-- WORK INSTRUCTIONS --
In the essay on the Gurgaon fieldwork trip, transcribe the passage that starts at the words "Gurgaon had a" and ends after the words "upper middle-class tastes.".

-- TEXT EXCERPT --

As part of the HERA SINGLE Delhi workshop, the team took a fieldwork trip with Prof. Sanjay Srivastava to Gurgaon a satellite city 30 km away from the capital, and in particular visited three sites: Fortis Memorial Research Institute; Cyber Hub; Aravali Bio-Diversity Park. The essay engages critically with these spaces in order to investigate the broader project underlying the development of the town.
As part of the HERA SINGLE Delhi workshop, the team took a fieldwork trip with Prof. Sanjay Srivastava to Gurgaon, a satellite city 30 km away from the capital, and in particular visited three sites: Fortis Memorial Research Institute, Cyber Hub, and Aravali Bio-Diversity Park.
Gurgaon had a construction boom at the hands of DLF corporation from the beginning of the 1980s. The city has grown enormously in the past twenty years, transforming a rural, village area into a satellite of Delhi, competing with the metropolis in terms of office spaces and residential enclaves for a growing urban population. The town’s initial development was fast forwarded by the arrival of the call-centre industry, whose immense offices required cheap land to be built on, a luxury no longer available in Delhi. As corporations as Deloitte, Nestlè, or Maruti placed their headquarters in Delhi, Gurgaon’s population grew in numbers and economically, and new exclusive spaces appeared that would appeal to middle-class and upper middle-class tastes.
Fortis Memorial Research Institute is a privately owned 5-star, referral hospital that provides full-range, advanced medical care. Placed in front of IFFCO metro station, in a new, fancy building, it can host up to 1000 patients with a special wing dedicated exclusively to non-Indian nationals. Medical tourism is a growing business in India, with people from all over South East Asia and the Middle East seeking high-end health care services, and the hospital strives to become a “Mecca of Healthcare for Asia Pacific and beyond” (from the Hospital’s website). The hospital is designed and maintained to convey an idea of hygiene and efficiency, but also luxury and comfort. With a food hall, a cinema showing both Hindi and American movies, a TV room with reclining, massage chairs and a sophisticated system of internal communication, Fortis Memorial promotes itself as a cosmopolitan, modern, efficient space, easily juxtaposed to Delhi’s overcrowded governmental hospitals. Health care, here fully privatized, is thus transformed into a commodity, and the hospital into a mall-like environment, in which health care itself is consumed, its access based on income and social status. A gigantic marble statue of a baby with a stethoscope towers in the hall, attracting the curiosity of visitors and patients who take selfies and pose with it. It is a grand representation of what the institution stands for: growth, science, family, individual development. It places the hospital at that thin and negotiated conjuncture between what are often read as imported values and traditional Indian morals (for an in depth discussion of this, please refer for instance to Srivastava, 2012).

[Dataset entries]
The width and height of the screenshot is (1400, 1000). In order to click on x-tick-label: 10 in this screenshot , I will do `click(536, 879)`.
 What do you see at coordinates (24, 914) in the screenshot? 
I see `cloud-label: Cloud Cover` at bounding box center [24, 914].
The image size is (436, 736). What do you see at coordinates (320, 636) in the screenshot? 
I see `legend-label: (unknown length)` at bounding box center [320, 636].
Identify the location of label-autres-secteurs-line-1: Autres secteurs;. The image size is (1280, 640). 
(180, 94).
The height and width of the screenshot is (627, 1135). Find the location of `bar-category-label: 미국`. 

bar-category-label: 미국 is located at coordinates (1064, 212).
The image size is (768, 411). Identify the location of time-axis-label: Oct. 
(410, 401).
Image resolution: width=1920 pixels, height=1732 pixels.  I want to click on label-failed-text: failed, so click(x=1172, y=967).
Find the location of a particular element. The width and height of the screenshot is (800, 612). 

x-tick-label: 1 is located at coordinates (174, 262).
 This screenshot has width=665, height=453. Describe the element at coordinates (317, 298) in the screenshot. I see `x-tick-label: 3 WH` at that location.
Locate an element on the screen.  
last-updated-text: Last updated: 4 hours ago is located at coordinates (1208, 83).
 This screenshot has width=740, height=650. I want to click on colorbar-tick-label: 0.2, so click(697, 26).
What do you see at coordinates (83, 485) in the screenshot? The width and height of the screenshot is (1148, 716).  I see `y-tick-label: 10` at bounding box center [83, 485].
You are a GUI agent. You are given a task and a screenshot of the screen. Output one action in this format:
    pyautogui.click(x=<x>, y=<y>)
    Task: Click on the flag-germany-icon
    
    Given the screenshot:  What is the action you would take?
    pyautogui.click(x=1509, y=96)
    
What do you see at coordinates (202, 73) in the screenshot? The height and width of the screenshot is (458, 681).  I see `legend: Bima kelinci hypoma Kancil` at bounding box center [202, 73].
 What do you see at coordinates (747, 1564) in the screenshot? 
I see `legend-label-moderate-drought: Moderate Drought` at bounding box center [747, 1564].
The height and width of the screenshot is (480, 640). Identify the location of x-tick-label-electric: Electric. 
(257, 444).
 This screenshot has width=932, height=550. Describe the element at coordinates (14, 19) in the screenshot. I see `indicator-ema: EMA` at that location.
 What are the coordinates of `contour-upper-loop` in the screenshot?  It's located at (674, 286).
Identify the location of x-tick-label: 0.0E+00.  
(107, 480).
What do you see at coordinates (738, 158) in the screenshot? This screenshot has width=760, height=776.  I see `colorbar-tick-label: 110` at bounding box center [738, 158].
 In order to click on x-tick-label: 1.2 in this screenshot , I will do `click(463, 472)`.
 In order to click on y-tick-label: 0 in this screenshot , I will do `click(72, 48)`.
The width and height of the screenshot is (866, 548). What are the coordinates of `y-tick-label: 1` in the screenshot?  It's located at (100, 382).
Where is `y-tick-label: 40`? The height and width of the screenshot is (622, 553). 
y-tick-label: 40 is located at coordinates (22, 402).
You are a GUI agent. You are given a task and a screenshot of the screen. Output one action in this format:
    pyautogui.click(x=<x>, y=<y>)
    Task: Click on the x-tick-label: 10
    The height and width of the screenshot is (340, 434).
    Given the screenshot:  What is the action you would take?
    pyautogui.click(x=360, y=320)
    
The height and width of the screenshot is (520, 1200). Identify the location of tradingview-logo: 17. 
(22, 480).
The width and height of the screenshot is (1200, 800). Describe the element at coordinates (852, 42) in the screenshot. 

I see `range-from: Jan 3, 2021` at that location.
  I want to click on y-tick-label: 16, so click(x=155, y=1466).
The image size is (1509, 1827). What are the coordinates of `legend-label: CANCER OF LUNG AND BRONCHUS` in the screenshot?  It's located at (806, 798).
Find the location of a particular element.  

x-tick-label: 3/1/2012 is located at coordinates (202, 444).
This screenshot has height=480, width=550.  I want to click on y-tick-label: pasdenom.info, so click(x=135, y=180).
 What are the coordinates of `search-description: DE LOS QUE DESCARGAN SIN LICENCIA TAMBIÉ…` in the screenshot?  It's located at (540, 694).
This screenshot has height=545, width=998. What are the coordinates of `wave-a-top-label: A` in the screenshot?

-- EXERCISE RESPONSE --
Gurgaon had a construction boom at the hands of DLF corporation from the beginning of the 1980s. The city has grown enormously in the past twenty years, transforming a rural, village area into a satellite of Delhi, competing with the metropolis in terms of office spaces and residential enclaves for a growing urban population. The town’s initial development was fast forwarded by the arrival of the call-centre industry, whose immense offices required cheap land to be built on, a luxury no longer available in Delhi. As corporations as Deloitte, Nestlè, or Maruti placed their headquarters in Delhi, Gurgaon’s population grew in numbers and economically, and new exclusive spaces appeared that would appeal to middle-class and upper middle-class tastes.